# Exercise directions:
Work out how many lines of the data contain "dimensions" and reply with that number alone.

(Records for this exercise begins)

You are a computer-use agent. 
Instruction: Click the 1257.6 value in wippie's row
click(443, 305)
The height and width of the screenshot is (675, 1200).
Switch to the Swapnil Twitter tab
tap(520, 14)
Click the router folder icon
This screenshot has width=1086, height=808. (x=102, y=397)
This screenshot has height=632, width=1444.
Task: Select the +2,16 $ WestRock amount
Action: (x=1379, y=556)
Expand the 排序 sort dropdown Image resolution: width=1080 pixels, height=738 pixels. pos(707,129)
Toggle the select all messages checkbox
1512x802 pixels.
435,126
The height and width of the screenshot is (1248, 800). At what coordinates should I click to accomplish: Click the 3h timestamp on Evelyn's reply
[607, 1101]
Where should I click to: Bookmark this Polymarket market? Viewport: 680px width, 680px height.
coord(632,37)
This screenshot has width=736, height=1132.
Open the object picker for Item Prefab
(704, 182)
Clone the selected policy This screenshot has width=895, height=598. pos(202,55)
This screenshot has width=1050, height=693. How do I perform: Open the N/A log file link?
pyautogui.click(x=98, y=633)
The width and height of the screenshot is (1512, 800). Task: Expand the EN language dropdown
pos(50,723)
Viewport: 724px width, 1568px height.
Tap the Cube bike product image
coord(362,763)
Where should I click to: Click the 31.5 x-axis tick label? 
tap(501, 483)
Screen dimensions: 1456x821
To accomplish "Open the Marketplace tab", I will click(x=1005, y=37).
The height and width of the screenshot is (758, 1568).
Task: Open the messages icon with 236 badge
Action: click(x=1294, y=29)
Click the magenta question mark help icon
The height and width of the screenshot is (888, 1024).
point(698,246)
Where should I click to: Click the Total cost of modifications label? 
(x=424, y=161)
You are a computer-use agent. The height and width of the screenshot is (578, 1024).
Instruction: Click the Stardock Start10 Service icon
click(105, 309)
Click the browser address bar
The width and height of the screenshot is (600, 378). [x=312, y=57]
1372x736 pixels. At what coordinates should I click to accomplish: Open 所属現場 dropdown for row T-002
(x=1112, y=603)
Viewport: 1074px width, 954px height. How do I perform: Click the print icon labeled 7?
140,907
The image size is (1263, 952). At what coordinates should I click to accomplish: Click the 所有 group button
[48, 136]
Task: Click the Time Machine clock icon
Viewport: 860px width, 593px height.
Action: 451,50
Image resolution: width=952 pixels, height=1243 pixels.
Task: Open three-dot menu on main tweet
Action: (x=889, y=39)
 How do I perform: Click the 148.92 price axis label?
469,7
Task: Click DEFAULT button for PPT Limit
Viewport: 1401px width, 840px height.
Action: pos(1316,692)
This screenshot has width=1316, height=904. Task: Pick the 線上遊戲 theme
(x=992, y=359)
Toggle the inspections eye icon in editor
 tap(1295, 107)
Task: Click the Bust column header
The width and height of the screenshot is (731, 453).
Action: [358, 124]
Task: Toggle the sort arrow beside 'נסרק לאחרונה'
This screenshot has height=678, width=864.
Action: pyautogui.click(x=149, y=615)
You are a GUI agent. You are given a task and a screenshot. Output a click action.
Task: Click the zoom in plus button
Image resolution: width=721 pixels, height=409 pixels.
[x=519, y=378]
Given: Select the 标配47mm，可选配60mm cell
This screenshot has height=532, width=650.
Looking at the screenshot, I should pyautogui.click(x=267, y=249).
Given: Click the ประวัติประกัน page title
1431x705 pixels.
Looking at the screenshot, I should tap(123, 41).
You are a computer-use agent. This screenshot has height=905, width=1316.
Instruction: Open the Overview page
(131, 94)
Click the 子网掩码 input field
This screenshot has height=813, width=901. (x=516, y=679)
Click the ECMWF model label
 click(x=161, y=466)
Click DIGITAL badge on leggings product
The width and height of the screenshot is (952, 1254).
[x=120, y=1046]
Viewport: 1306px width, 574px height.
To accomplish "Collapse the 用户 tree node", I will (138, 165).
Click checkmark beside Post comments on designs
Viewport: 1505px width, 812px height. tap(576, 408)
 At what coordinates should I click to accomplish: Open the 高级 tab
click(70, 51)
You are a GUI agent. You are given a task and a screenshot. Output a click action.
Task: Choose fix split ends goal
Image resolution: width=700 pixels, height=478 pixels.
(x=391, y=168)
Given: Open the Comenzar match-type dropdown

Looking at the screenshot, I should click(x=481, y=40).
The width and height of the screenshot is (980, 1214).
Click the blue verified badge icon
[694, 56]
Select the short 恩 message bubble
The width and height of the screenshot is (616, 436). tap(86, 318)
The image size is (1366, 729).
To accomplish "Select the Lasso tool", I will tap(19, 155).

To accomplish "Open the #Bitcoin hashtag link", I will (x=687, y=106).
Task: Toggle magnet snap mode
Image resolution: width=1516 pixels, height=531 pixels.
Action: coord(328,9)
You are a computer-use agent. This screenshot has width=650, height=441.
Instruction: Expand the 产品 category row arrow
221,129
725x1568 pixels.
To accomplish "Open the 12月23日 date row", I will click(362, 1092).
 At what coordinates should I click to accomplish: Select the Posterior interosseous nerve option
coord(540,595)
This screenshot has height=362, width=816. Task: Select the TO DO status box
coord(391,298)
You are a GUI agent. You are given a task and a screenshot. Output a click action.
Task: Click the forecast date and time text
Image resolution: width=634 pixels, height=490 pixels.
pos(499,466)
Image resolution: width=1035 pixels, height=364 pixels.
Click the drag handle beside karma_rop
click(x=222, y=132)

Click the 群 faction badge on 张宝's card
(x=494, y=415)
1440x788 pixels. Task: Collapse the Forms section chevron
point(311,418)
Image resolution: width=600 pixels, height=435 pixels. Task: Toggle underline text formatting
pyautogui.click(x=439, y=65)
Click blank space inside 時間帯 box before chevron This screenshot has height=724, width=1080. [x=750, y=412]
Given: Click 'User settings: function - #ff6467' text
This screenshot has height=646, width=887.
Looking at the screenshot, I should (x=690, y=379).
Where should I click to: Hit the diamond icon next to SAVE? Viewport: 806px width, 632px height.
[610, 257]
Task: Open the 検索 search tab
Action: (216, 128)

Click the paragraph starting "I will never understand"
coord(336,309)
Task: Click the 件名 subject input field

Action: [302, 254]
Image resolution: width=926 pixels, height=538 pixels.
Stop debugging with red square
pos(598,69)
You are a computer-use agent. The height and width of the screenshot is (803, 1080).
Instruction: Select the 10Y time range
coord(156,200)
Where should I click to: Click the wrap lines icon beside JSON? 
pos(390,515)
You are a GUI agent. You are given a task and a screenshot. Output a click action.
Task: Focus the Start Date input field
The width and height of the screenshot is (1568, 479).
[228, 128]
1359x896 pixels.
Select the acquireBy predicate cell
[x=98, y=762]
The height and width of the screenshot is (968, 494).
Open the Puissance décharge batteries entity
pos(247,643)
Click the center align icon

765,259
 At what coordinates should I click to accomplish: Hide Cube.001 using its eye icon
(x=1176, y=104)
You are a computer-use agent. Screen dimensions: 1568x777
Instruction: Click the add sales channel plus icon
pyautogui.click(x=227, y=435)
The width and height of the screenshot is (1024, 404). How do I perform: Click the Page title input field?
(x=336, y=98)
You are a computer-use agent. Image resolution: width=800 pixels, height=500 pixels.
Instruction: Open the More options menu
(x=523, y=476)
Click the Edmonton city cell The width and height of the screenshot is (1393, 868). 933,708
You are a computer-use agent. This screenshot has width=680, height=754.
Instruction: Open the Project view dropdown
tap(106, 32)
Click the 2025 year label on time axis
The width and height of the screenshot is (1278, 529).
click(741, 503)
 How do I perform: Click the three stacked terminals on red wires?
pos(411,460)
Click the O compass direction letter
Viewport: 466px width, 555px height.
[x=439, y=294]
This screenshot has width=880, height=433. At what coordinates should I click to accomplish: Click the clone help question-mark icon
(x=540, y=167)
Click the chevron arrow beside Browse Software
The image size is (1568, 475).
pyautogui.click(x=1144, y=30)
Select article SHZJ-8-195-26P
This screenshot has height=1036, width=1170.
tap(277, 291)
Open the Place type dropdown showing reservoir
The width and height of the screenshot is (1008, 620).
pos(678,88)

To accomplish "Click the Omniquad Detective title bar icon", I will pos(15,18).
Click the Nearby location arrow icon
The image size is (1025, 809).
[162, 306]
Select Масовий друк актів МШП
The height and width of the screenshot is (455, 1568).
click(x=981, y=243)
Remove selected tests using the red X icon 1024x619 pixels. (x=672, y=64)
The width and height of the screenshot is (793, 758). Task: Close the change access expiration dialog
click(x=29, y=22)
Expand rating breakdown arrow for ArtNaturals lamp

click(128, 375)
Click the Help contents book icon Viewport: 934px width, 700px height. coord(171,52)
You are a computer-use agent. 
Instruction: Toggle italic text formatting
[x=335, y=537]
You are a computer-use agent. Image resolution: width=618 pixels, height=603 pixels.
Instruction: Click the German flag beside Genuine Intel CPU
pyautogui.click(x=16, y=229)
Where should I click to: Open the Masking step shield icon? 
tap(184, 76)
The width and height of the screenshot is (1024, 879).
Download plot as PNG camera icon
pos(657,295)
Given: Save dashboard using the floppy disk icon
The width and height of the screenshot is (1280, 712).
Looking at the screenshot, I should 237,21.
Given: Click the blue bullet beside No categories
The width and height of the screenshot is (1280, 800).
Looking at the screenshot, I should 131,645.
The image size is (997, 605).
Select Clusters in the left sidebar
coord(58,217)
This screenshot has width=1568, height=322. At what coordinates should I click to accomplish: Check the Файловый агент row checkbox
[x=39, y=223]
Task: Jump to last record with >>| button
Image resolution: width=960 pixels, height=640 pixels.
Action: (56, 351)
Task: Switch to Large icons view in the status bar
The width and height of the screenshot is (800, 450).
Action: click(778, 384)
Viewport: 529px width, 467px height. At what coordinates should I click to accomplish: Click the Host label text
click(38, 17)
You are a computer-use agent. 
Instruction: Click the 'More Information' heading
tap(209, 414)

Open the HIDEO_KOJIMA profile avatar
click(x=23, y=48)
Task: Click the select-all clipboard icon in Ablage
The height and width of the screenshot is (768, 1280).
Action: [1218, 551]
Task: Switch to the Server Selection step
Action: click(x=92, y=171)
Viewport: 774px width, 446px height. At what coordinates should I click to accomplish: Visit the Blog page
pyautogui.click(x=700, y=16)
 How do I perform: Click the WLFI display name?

(Records for this exercise ends)

# Response area:
2